Странное это дело: когда утром выходишь из комнаты – шаг четкий, стучат подкованные каблуки, и слушаешь этот звук – неуместный среди сонного марева зимнего утра – законнейший, потому что побудку сыграли четверть часа назад. Идешь по коридору – и знаешь, что тебя слышно за каждой дверью. И хочешь, чтобы слышали. Право такое имеешь.

А ночью, ночью.. Тот же коридор и те же двери вокруг, тот же ты – а шаги легкие, легкие, почти на цыпочках, в одних чулках, добровольно обрекая узкие ступни на замерзание об каменный пол. Потому что никто-никто, никогда-никогда.. – тсс, тайна! – тише, тише…

Пол такой холодный, что, кажется, чулки промокают от тающей под теплыми ступнями изморози. Ну, все верно, протопишь, пожалуй, этот замок целиком, как же! Вокруг за хлипкой преградой дверей, десятки и сотни разных ушей и языков: кто-то услышит, поймет, улыбнется и промолчит, кто-то не услышит и не поймет, а кто-то, - о наверняка! – услышит, не поймет и разболтает.

Трудно любить людей, а сто крат труднее – знать себя одним из них. Таким же, равным. И не судить, понимая, что ни в ком нету света без тени, и ты – не исключение…

Впорхнуть в комнату, натолкнувшись ладонью на знакомую и – ах, ах, столь трепетно ожидаемую податливость незапертой двери. Впорхнуть, как веселая, полная ветра и подоблачного солнца птица, - впорхнуть, и…
- Ваше кресло, вероятно?

Замяться, замереть, поймать краем глаза собственную тень на стене – излом застывшей руки, как замершее крыло. И заставить себя вдохнуть, глубоко, спокойно, ровно. Бывает время шагать по тонкому канату между «прилично и пристало» и «мне надо и хочется», а бывает время послать и то и другое к Леворукому. Скинуть плащ птичьих перьев – тем более, какая из тебя заколдованная королевна, мальчик? Сбросить, как в сказке – на пол, к огню. И молча шагнуть мимо обычным взъерошенным юношей – к окну.

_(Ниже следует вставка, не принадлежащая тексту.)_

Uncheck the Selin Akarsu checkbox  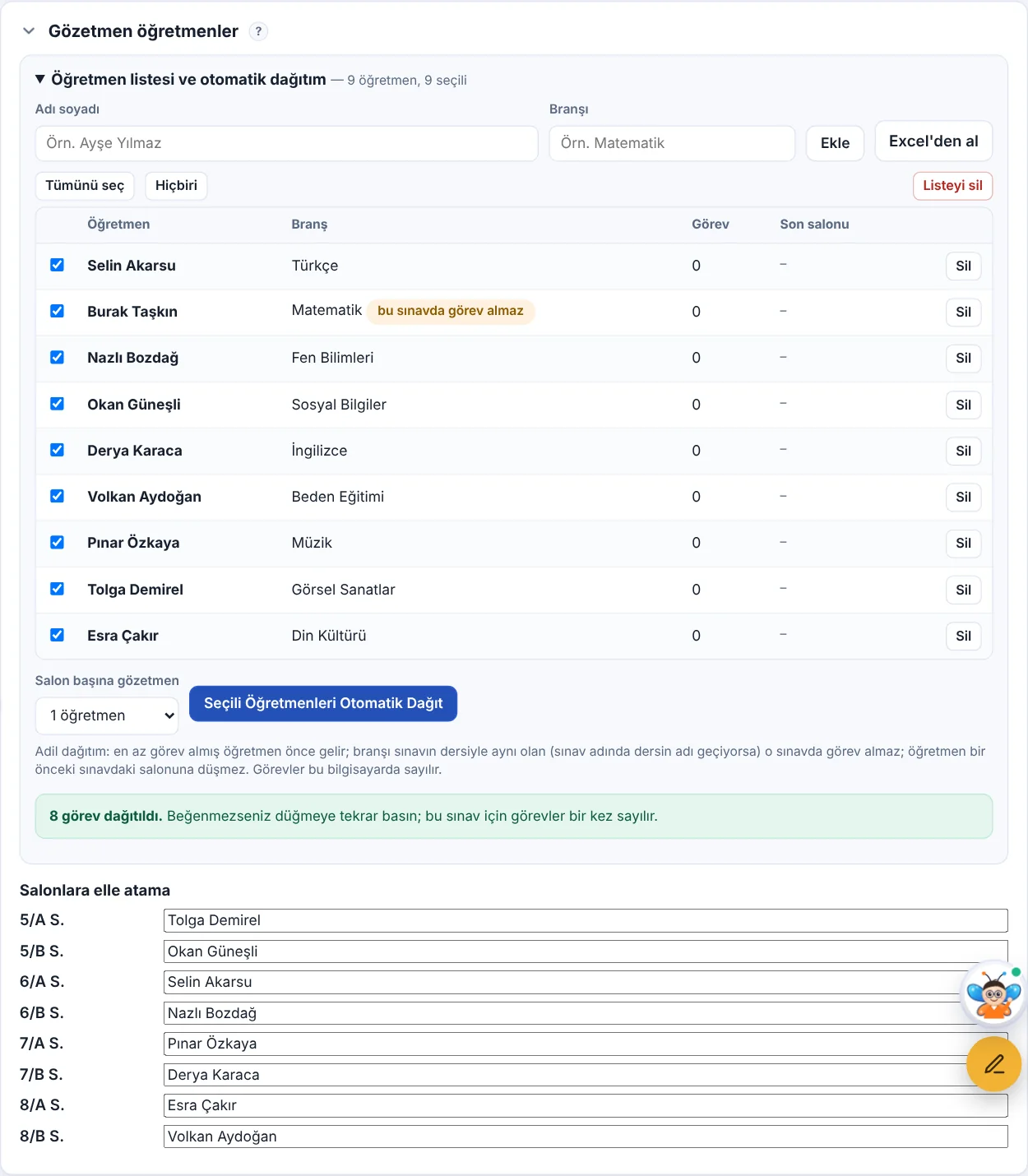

- А.. нет, мой – подоконник. Я, знаете ли, предпочитаю тактику вытеснения условного противника с привычных ему мест.
Улыбается краем губ. Кажется, у него болит голова – или просто давно не спал. У пожитых людей часто так бывает – усталость выражается наклоном головы и манерой улыбаться – только ртом, а глазами нет.

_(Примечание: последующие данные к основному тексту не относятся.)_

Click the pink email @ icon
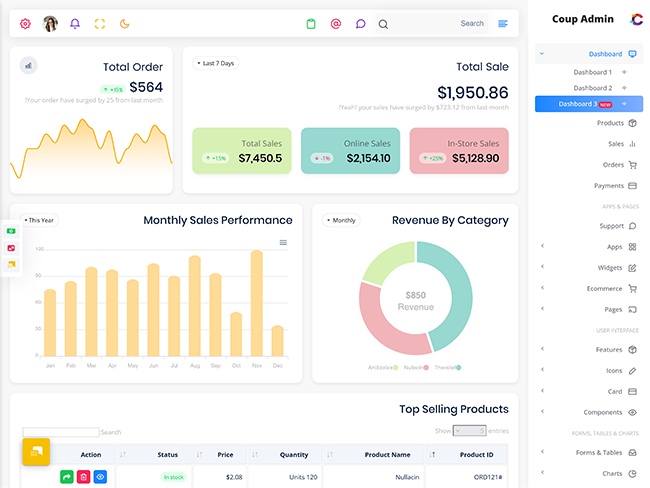This screenshot has width=650, height=488. [x=336, y=23]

- Мудро. Сядете?.. Просто поговорим. Да и полы тут не в морисских коврах.

Вот так дела, самообладание не подвело – есть толк от многолетней выучки. А может, и нет – сколько тебя учили думать и анализировать, отстраняясь от эмоций? Сколько? А все без толку. Влетел, орленок ощипанный… Почему ты сам и заранее не понял, что он будет здесь? Где ему, по сути, еще быть, как не здесь?

- Рад приветствовать вас снова на талигской земле, господин адмирал цур зее.
- Я тоже очень рад быть приветствуемым здесь, а не почетно – или позорно провожаемым в лучший мир.

Улыбнуться, вежливостью скрыв неловкость и удивление, легко скользнуть мимо фигуры в кресле к окну – и привычно забраться на подоконник. С ногами. Знает ли Олаф Кальдмеер, что Вальдес обожает сидеть здесь – не один! А вот так, бок к боку, тесно, будто две пичужки. Сидеть и пить вино из горлышка темной бутылки. Сидеть и молчать или тихо смеяться чему-то. Ротгер Вальдес, не человек, а химера какая-то, горячий – и жадный до жара – может на такую ночь, на окошке, променять любую постель…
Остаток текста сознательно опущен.